A funeral service will be held today for 29-year-old restaurant worker Krystle Campbell.

In addition to the federal death penalty, prosecutors for the state of Massachusetts, which does not have the death penalty, may file their own. Dzhokhar Tsarnaev, who wanted to become a brain surgeon, according to his father, will be represented by the federal public defender’s office after he is charged.

According to newspaper reports, Tamerlan Tsarnaev disrupted a mosque in Cambridge in January, when he objected to the speaker comparing the Prophet Muhammad to civil rights champion Martin Luther King Jr., because King wasn’t Muslim.

He reportedly told the speaker, “You are a kafir [unbeliever],” and said he was contaminating people’s minds and was a hypocrite.
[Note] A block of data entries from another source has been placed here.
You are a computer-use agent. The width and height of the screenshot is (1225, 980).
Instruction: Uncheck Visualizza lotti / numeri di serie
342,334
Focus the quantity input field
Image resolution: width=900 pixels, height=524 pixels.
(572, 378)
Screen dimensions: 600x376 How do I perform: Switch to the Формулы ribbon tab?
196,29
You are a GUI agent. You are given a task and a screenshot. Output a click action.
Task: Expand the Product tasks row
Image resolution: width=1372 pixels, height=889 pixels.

The FBI is coming under attack in Congress for failing to follow up on Tsarnaev after its contacts with him in 2011. Senator Lindsey Graham, Republican from South Carolina, told CNN’s State of the Nation: “The ball was dropped in one of two ways. The FBI missed a lot of things.”

Republican Peter King, chairman of the House Subcommittee on Counterterrorism, was also critical. “This is the first case I’m aware of where the FBI has failed to stop someone,” he told Fox News Sunday, citing the cases of al-Qaida recruiter Anwar al-Awlaki; Little Rock, Ark., shooter Carlos Bledsoe; the accused Fort Hood, Texas, killer Nidal Malik; and alleged American-Pakistani terrorist David Coleman Headley.
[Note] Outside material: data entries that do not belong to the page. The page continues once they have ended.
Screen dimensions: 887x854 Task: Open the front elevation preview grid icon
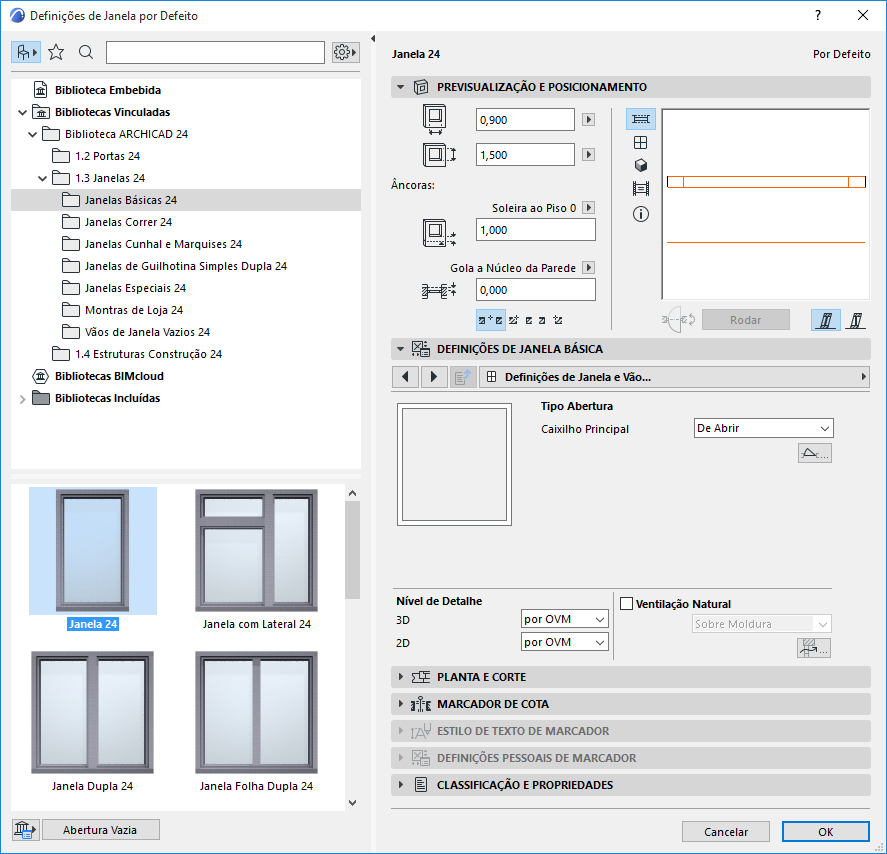click(640, 141)
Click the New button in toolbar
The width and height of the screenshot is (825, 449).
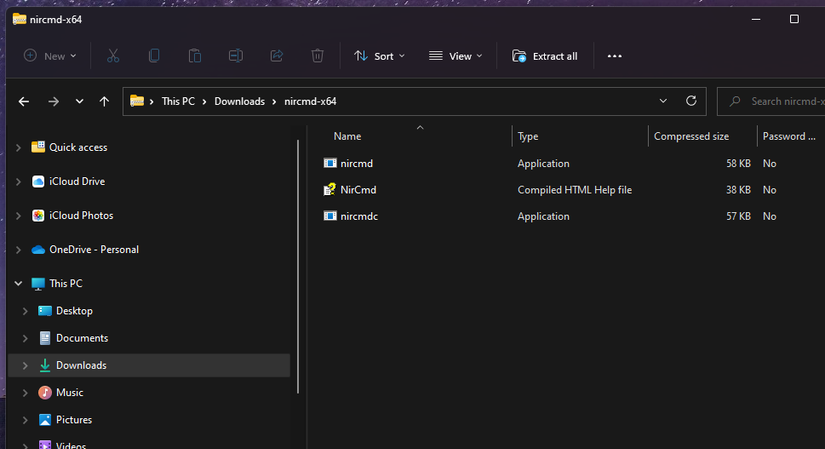50,56
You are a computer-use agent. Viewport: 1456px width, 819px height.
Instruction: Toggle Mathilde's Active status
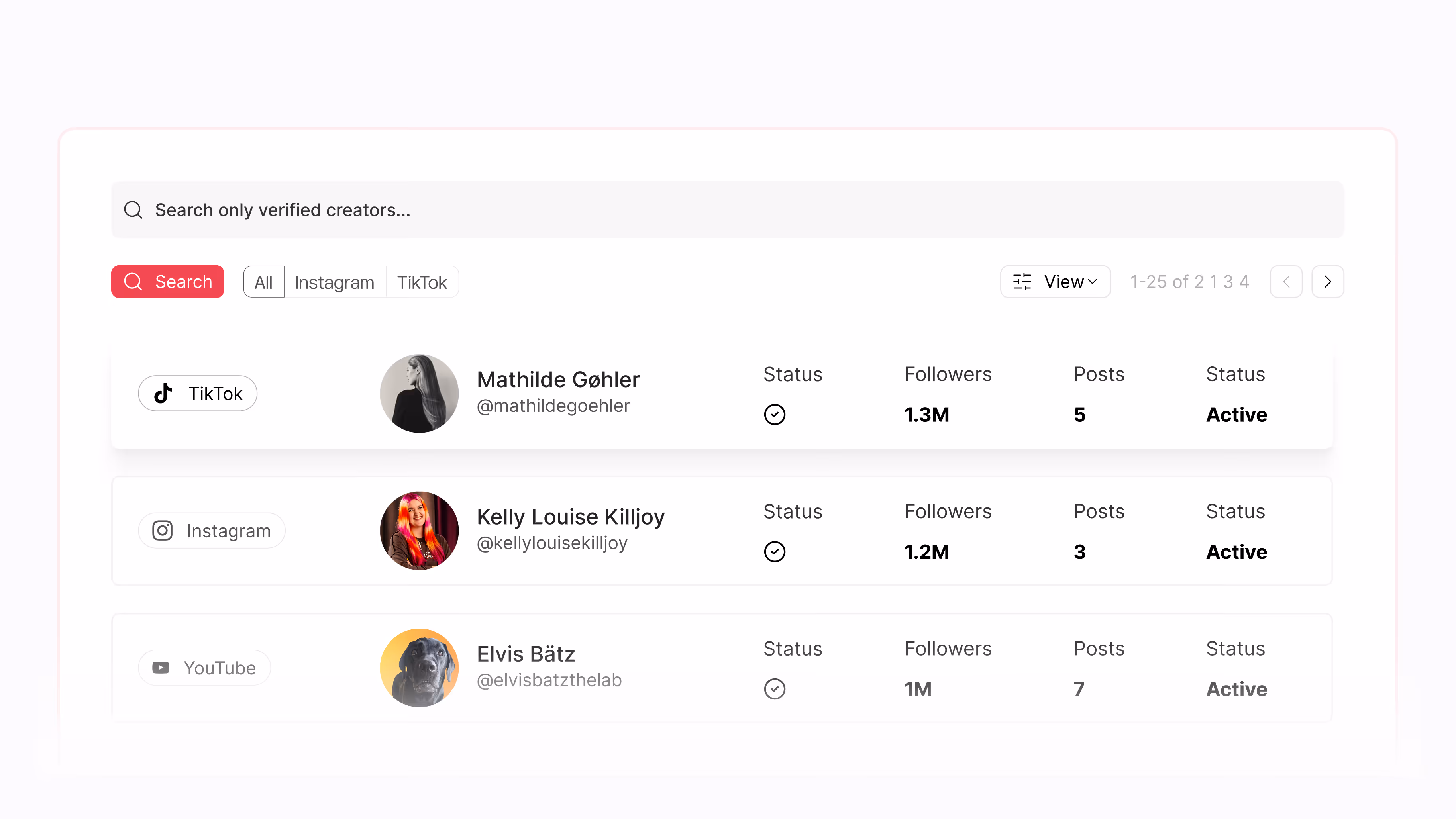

The New York Times reported on Sunday that a hold was placed on a citizenship request by Tamerlan as a result of the FBI’s former interest in him. According to the report, officials at the Department of Homeland Security decided not to grant his application after a routine background check uncovered the 2011 interview by agents, the report said.

Boston Police Commissioner Ed Davis said yesterday the brothers had probably been planning further attacks, judging by the many unexploded homemade bombs found at the scene of their gun battle on Friday with police. The stockpile was “as dangerous as it gets in urban policing,” Davis said.

“We have reason to believe, based upon the evidence that was found at that scene – the explosions, the explosive ordnance that was unexploded and the firepower that they had – that they were going to attack other individuals,” he told CBS.